The National Rifle Association of America (NRA) announced Friday that Wayne LaPierre would step down from his position as chief executive, effective January 31.
LaPierre on resignation: ‘I will never stop supporting the NRA’
“With pride in all that we have accomplished, I am announcing my resignation from the NRA,” LaPierre said in a statement. “I’ve been a card-carrying member of this organization for most of my adult life, and I will never stop supporting the NRA and its fight to defend Second Amendment freedom. My passion for our cause burns as deeply as ever.”
LaPierre said unspecific health reasons are part of the reason why he is stepping down.
The NRA has been led by LaPierre for over 30 years. LaPierre is an outspoken defender of gun rights in the United States.
In recent decades, many Americans have urged the US government to impose stricter gun control measures. LaPierre has often dismissed tougher gun legislation, even after massacres such as the Sandy Hook Elementary School shooting in December 2012 and the Parkland high school killings in February 2018.

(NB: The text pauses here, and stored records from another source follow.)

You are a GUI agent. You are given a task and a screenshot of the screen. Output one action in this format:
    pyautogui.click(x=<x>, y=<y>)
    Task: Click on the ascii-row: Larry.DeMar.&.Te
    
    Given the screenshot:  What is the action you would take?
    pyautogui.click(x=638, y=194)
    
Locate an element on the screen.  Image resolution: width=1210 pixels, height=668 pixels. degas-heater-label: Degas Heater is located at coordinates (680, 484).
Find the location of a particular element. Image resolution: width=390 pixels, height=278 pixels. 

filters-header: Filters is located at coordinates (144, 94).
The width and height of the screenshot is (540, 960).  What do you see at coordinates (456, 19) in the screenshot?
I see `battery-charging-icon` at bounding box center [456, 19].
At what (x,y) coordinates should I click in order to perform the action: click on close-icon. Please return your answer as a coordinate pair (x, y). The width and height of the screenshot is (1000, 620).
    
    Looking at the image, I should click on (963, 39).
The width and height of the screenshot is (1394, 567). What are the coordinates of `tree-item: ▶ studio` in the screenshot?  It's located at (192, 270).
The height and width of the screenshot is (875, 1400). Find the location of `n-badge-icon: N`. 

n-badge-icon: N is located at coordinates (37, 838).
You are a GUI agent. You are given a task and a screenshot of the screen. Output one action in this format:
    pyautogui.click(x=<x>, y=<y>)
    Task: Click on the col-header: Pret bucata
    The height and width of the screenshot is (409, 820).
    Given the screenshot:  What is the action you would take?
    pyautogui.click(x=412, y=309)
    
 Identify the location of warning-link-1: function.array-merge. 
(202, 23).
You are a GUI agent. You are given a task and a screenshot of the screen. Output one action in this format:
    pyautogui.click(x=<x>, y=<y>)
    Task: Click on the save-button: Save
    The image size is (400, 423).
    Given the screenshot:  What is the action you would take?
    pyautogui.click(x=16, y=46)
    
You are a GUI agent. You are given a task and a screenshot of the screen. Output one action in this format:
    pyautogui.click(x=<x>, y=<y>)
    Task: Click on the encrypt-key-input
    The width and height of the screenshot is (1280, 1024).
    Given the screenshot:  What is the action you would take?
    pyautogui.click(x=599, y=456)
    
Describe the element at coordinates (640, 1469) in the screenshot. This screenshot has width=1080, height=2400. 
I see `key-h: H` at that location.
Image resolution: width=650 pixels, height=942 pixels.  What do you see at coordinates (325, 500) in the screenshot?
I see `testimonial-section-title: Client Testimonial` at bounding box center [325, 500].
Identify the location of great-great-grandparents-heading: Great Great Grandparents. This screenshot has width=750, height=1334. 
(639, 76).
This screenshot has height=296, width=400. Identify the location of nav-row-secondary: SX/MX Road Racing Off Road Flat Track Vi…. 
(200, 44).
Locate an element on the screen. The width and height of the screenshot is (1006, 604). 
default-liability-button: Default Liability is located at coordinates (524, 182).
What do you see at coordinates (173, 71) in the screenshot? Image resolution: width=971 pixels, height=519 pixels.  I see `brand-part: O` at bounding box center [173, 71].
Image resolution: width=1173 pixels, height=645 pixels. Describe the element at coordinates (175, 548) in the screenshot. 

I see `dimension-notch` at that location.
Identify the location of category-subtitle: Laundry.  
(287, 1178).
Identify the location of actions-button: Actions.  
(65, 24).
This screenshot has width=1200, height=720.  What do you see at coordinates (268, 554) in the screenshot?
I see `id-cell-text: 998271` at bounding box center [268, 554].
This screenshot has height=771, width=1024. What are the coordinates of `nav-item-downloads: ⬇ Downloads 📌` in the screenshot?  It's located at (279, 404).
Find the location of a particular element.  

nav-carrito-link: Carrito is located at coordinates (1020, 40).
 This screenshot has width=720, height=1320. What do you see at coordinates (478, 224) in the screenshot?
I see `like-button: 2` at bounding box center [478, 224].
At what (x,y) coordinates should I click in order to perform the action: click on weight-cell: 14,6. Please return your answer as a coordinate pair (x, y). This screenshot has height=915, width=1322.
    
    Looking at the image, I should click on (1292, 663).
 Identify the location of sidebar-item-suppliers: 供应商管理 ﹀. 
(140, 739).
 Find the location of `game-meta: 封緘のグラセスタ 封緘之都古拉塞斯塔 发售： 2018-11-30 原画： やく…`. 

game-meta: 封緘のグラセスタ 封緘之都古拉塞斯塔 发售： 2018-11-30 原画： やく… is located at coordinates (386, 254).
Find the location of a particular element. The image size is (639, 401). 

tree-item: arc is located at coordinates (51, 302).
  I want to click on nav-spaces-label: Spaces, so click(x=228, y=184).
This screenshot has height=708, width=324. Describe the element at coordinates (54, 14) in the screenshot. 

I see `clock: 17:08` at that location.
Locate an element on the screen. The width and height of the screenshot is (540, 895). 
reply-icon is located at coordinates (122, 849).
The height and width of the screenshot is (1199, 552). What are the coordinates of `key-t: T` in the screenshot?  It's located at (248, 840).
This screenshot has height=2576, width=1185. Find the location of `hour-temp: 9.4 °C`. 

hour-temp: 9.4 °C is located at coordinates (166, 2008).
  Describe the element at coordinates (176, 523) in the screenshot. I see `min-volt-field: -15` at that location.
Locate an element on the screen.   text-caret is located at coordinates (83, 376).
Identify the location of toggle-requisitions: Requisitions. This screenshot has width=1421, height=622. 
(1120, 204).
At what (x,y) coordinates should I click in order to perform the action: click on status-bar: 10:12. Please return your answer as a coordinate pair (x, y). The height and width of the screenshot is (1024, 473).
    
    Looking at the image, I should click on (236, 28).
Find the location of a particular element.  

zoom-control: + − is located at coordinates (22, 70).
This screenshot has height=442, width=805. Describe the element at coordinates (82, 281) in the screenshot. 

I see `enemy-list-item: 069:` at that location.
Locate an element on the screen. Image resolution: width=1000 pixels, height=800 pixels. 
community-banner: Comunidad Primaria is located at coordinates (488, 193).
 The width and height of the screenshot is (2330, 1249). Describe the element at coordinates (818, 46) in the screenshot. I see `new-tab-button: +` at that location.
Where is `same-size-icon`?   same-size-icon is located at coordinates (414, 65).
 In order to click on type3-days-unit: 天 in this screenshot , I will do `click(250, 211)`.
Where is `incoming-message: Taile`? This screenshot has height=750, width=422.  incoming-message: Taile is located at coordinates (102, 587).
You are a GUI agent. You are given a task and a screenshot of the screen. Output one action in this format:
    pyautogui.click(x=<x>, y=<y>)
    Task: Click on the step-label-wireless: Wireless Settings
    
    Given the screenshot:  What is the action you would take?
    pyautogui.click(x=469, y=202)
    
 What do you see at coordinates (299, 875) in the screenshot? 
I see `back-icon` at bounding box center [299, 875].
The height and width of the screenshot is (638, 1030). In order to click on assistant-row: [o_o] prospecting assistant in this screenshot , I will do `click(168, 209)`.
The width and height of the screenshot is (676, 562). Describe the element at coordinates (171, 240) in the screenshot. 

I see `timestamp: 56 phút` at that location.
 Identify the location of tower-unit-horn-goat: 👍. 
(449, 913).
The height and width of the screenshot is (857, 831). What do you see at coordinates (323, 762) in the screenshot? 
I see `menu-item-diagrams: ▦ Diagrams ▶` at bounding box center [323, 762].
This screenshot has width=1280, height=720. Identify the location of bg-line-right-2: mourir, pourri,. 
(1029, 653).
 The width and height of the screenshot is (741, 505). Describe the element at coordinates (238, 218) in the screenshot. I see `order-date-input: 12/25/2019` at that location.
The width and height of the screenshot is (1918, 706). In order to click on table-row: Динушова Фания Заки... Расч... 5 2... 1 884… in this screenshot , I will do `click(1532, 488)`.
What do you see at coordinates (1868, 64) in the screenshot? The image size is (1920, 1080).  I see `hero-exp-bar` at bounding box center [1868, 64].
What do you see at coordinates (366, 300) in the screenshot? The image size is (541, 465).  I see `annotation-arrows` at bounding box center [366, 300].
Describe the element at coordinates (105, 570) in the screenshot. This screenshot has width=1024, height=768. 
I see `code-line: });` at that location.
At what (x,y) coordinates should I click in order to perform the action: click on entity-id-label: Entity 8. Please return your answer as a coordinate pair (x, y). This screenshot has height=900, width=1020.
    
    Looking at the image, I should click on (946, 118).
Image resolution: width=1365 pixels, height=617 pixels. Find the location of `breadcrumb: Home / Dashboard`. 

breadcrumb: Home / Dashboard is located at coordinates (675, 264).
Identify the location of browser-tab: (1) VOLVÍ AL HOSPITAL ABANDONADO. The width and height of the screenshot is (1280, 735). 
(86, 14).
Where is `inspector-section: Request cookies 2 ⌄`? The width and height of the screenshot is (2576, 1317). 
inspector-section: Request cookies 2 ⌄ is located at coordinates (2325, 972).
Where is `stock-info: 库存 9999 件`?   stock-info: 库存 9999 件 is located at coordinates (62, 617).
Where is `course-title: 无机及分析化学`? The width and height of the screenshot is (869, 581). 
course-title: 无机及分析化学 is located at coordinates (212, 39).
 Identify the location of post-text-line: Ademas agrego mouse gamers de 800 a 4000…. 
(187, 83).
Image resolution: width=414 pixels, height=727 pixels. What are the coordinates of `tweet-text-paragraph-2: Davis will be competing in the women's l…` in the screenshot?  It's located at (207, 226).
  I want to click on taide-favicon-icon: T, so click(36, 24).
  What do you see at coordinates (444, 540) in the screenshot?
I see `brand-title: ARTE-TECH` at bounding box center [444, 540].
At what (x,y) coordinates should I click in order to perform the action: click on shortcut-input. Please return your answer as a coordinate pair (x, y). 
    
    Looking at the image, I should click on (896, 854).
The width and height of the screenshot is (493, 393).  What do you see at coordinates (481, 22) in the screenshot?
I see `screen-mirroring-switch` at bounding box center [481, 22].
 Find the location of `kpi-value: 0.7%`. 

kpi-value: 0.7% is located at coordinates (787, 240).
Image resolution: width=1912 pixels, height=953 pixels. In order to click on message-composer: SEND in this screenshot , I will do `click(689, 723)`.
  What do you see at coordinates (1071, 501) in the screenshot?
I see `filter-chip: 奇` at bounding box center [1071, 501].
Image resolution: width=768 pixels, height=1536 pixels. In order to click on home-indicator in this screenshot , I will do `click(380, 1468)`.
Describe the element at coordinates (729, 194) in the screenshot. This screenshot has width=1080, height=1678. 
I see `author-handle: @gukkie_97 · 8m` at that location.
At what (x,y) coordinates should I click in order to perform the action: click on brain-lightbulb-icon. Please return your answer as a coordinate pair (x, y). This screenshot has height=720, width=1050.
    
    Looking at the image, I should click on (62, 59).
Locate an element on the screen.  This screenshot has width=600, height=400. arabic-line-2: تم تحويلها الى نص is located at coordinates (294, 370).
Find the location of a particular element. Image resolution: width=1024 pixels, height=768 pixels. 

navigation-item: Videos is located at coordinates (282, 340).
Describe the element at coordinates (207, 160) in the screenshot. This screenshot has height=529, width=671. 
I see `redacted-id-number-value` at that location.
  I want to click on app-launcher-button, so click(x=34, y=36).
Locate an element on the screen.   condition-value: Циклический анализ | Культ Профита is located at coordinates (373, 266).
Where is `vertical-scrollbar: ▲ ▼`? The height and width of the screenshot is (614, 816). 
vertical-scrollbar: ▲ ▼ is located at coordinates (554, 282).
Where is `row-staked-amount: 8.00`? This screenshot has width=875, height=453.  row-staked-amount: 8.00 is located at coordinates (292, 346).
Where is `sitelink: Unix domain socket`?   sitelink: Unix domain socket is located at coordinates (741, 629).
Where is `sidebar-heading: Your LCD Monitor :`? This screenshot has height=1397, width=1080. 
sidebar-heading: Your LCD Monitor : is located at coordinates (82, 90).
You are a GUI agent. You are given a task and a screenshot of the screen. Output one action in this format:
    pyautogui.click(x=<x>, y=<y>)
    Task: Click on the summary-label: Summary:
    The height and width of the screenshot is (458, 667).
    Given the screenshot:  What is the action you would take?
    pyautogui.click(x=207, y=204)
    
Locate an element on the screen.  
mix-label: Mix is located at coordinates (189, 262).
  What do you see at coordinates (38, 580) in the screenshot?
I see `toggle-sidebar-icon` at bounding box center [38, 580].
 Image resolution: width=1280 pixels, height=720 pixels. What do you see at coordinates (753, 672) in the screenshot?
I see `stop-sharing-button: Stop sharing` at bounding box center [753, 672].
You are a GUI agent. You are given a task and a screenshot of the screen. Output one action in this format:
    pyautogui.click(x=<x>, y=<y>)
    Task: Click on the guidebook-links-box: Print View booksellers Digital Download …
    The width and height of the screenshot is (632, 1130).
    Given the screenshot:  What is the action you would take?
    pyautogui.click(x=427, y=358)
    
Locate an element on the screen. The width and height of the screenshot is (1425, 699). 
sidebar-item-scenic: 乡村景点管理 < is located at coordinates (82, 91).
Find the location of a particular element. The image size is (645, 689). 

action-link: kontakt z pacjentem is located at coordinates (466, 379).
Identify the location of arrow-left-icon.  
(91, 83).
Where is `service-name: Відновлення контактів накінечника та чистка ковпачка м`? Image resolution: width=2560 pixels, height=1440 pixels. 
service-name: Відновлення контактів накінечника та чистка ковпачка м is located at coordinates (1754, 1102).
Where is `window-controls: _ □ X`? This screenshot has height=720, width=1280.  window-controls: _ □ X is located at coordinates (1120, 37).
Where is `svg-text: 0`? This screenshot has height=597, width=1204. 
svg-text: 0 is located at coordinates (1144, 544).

The NRA, which is 150 years old, is an influential power in US elections. The group spends millions of dollars in favor of politicians, particularly conservative Republicans, who are against gun reform.
LaPierre faces New York corruption trial
The decision by LaPierre comes just days before a New York trial that will examine his leadership role as the head of the gun rights group.
New York Attorney General Letitia James has accused LaPierre of using NRA money on an extravagant lifestyle, including expenditures on private jets and fancy vacations. NRA leaders are accused of keeping these expenditures secret.
James wants to ban LaPierre and other NRA figures from leadership roles in any non-profit or charitable organization in New York.
James said Friday that “the end of the Wayne LaPierre era at the NRA is an important victory in our case.” At the same time, she said LaPierre’s resignation “will not insulate him from accountability.”
The trial is set to begin on Monday. The NRA has called the New York lawsuit a “baseless premeditated attack.”